Each green is unique with its own character and personality, requiring subtle differences in management from day to day.  Perhaps you don't see the same blemishes and scars from ball marks and summer heat that I do when the most important thing is how they putt, and they putt smooth and true.     

Fairways: The caveat to a wet summer is the bermudagrass fairways are in excellent condition.  Although bermudagrass is known for it's drought tolerance, it really thrives when soil moisture is readily available.  And if there is one nice thing about hot and dry conditions, it doesn't take too long after an extremely wet week like experienced in late August to quickly return to the preferred fairway conditions of firm and fast.  
No. 8
But despite the warmer than average temperatures of late, the turf is beginning to prepare for winter as growth has slowed.  As a result we are now able to back off our plant growth regulator applications and mowing frequency.  The next big item on our agenda is fall preemergent herbicide applicatons.  We started these yesterday and will continue throughout this week and next as we are treating wall-to-wall all bermudagrass playing surfaces (tees, fairways, and rough).  This application is made each year to prevent annual bluegrass and other unwanted winter annual weeds from invading our dormant playing surfaces.

Other: In other news I recently had the good fortune to write a story for Golf Course Industry magazine about caring for a Donald Ross designed golf course.  The story begins with an innocent comment made to me by a parent of a participant in the 2005 North Carolina Junior Boys Championship.  Hope you enjoy Curating a classic.

A big time shout out and hearty congratulations to Dr. Evan Long on winning the North Carolina Super Senior Amateur at Croasdaile Country Club in Durham last week.  
Winner Winner!
Evan fired rounds of 67, 68 for a 9 under par total of 135 to claim the title, well played! He becomes the second CGA Champion from Carolina Golf Club joining Stephen Woodard who claimed the Carolinas Mid Amateur back in April.  CLICK HERE for a full tourney recap of Evan's victory!  Players Club :)
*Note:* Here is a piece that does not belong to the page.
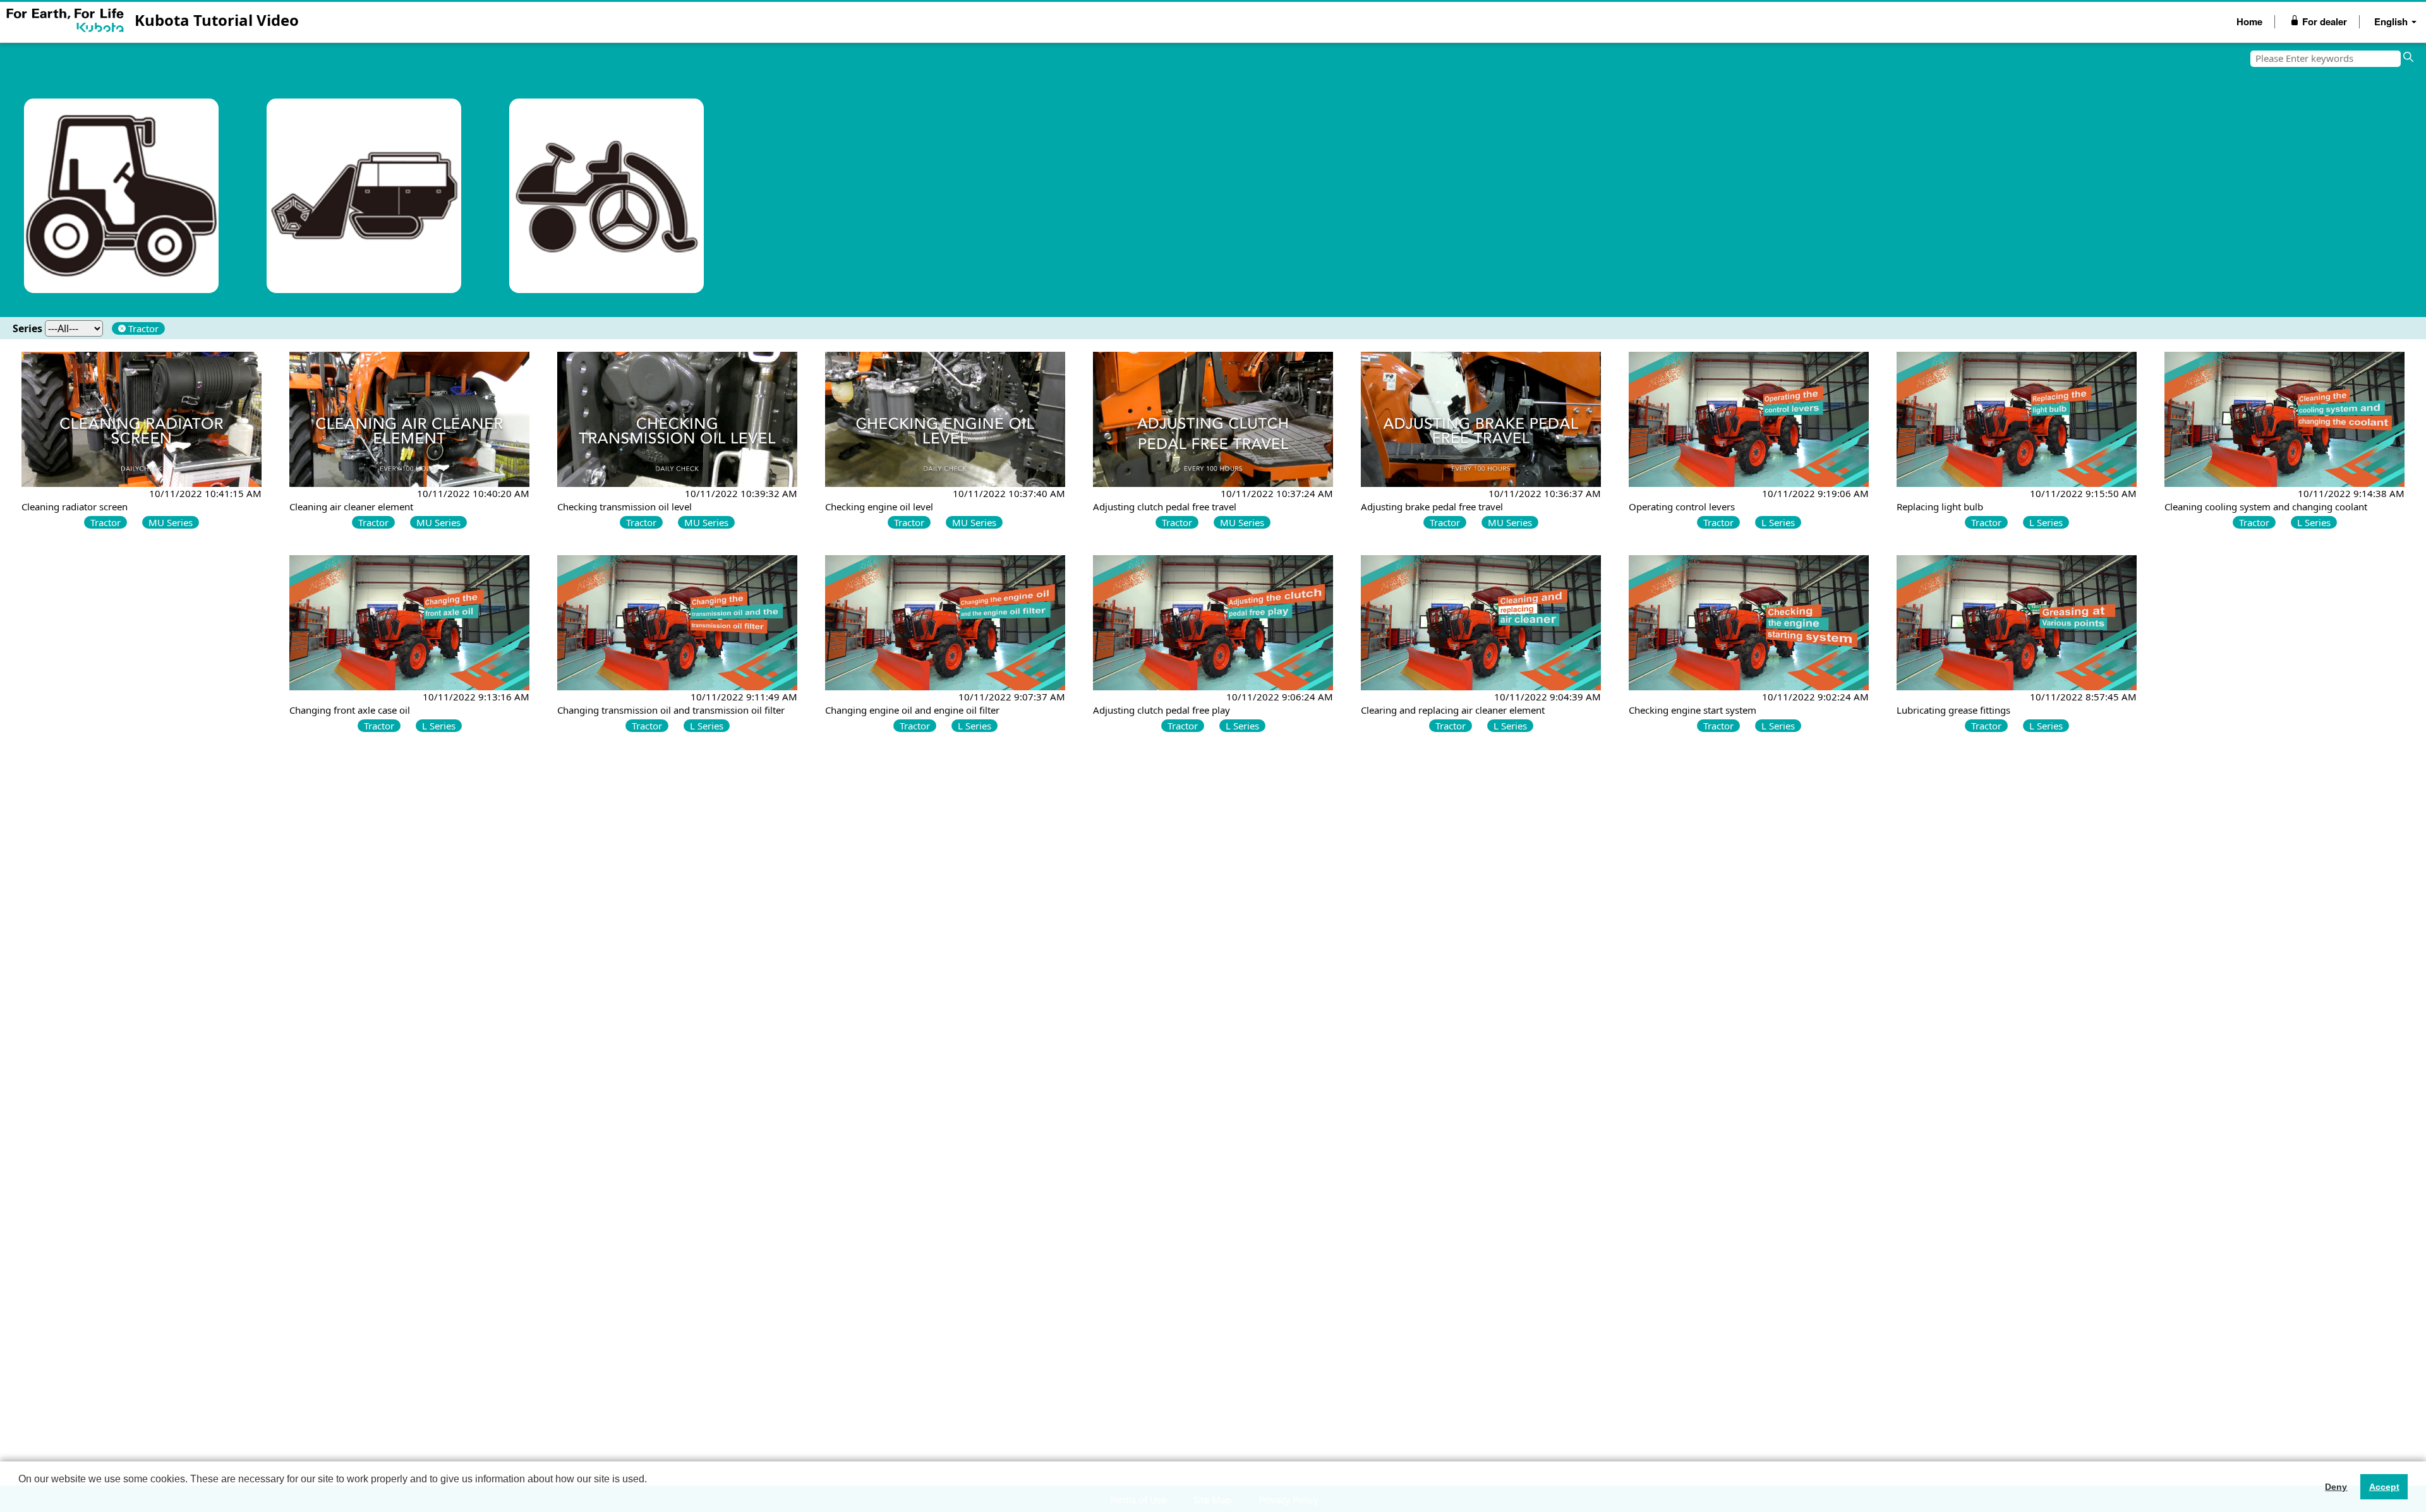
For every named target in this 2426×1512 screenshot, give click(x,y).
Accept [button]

And if you haven't been outside lately in the predawn hours or even twilight you've been missing out.  The sky above Carolina Golf Club has literally been alive with colors both in the early morning and late evening, as if the spirit of Bob Ross was painting happy accidents.  Here's a few of my favorite recent office views I think you'll enjoy.
Panthers Blue Uptown

Late Evening on the Banks

Early Morning Prep

Portrait of Perfection
And finally, it's hard to believe it's been nearly one year since we co-hosted the United States MidAm with Charlotte Country Club.  Brett Boner competed in this year's U.S. MidAm at, ironically another CGC, Colorado Golf Club in Parker, CO.  Commonground Golf Course in Aurora is the stroke play co-host.  Brett fired rounds of -1 at Commonground and +2 at Colorado GC in the stroke play portions and landed the No. 29 seed.  
Brett jumped out to an early 2 Up lead but his match went all 18 holes with his opponent from Pennfield, NY winning 1 Up.  I want to congratulate Brett on another outstanding performance in a USGA Championship and representing Carolina Golf Club every step of the way.